*Task statement*. Copy each of the entries below word for word, leaving out the pictures.

*Records to process*.
╭──

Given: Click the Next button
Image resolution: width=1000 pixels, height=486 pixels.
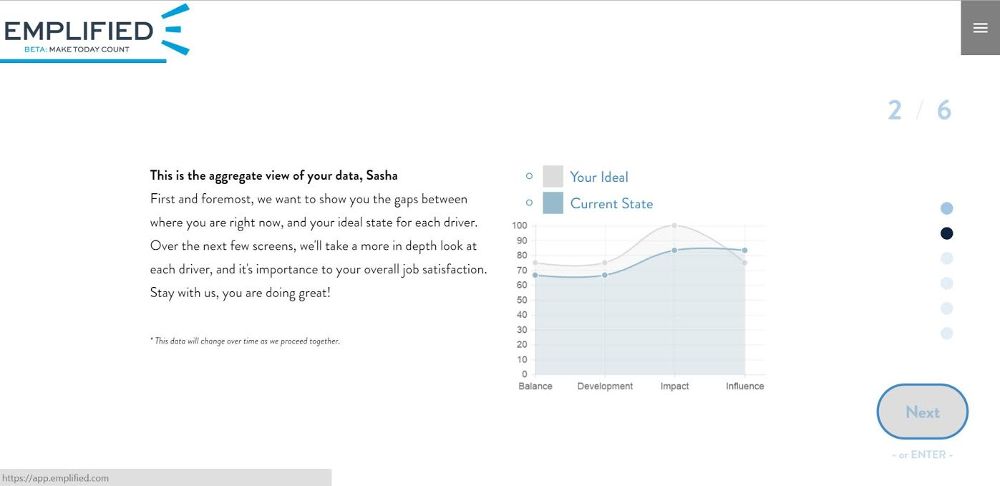Looking at the screenshot, I should point(922,411).
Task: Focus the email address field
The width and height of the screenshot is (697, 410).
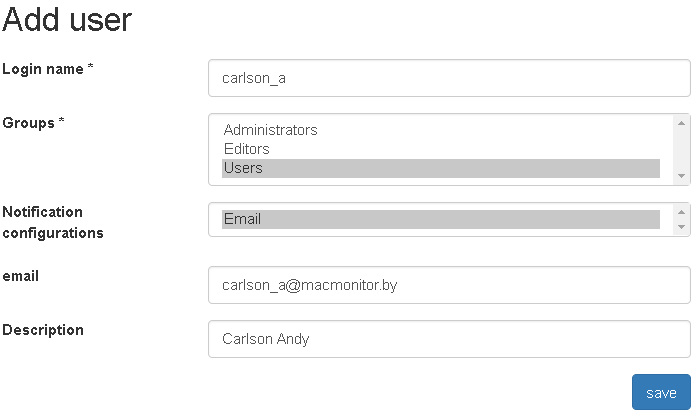Action: click(x=448, y=285)
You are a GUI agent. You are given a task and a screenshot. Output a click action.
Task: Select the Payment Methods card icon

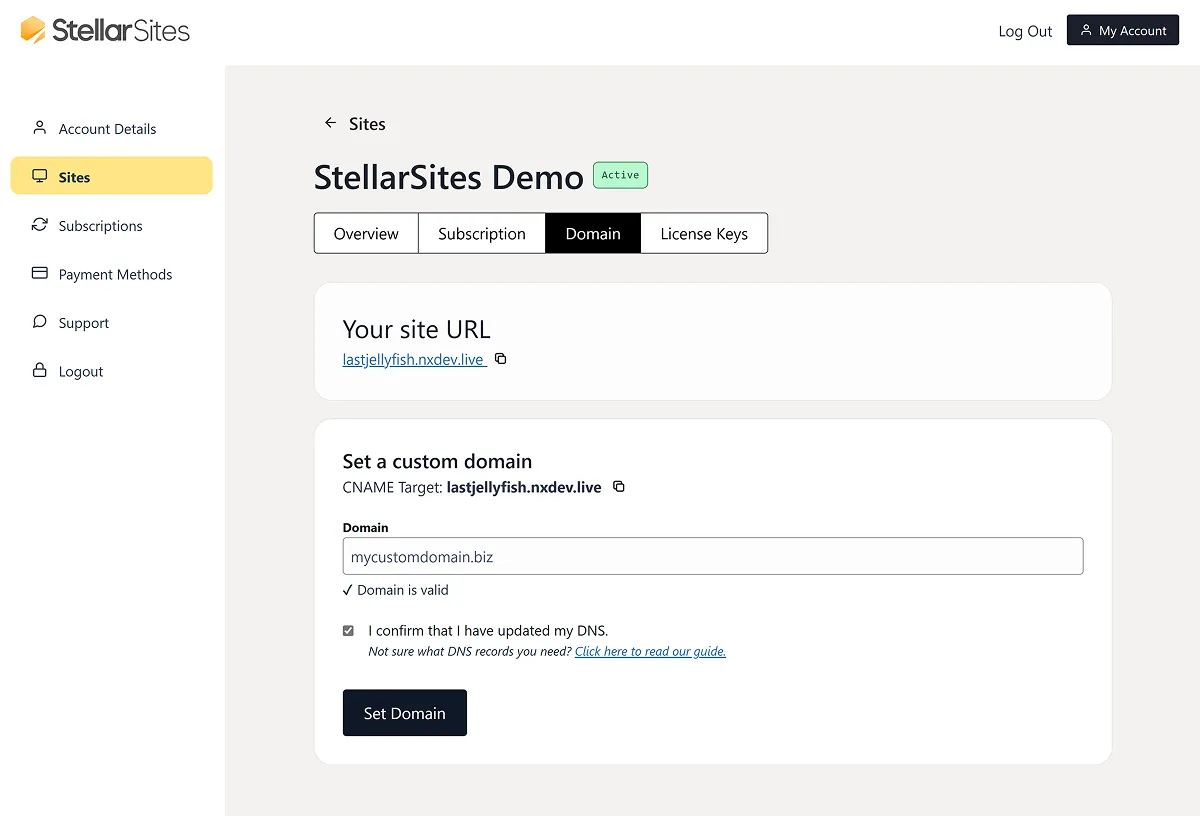[x=40, y=273]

╰──

*Full output*.
Given: Click the Next button
Image resolution: width=1000 pixels, height=486 pixels.
Looking at the screenshot, I should point(922,411).
Task: Focus the email address field
The width and height of the screenshot is (697, 410).
Action: click(x=448, y=285)
You are a GUI agent. You are given a task and a screenshot. Output a click action.
Task: Select the Payment Methods card icon

[x=40, y=273]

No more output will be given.